As I indicate in my opinion in the Peacock cases, post, p. 842, equal civil rights of a citizen of the United States are "denied" within the meaning of 28 U. S. C. § 1443 (1) (1964 ed.) when he is prosecuted for asserting them. Section 201 of the Civil Rights Act of 1964 (78 Stat. 243, 42 U. S. C. § 2000a (1964 ed.)) gave these defendants a right to equal service in places of public accommodation. Section 203 (78 Stat. 244, 42 U. S. C. § 2000a-2 (1964 ed.)) gave them a right against intimidation, coercion, or punishment for exercising those rights. And we held in Hamm v. City of Rock Hill, 379 U. S. 306, that §§ 201 and 203 precluded state criminal trespass convictions of sit-in demonstrators even though the sit-ins occurred 807*807 and their prosecution had been instituted prior to the effective date of the 1964 Act.
Congress, in other words, gave these defendants the right to enter the restaurants in question, to sit there, and to be served—a right that was construed by this Court to include immunity from prosecution after the effective date of the Act for acts done prior thereto.

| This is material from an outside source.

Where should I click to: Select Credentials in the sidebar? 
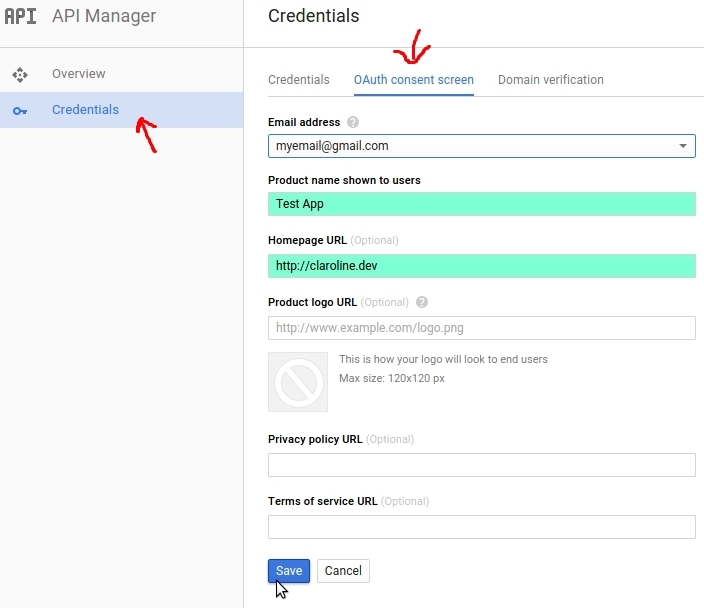tap(85, 110)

It is the right to equal service in restaurants and the right to be free of prosecution for asserting that right— not the right to have a trespass conviction reversed—that the present prosecutions threaten. It is this right which must be vindicated by complete insulation from the State's criminal process if it is to be wholly vindicated. It is this right which the defendants are "denied" so long as the present prosecutions persist.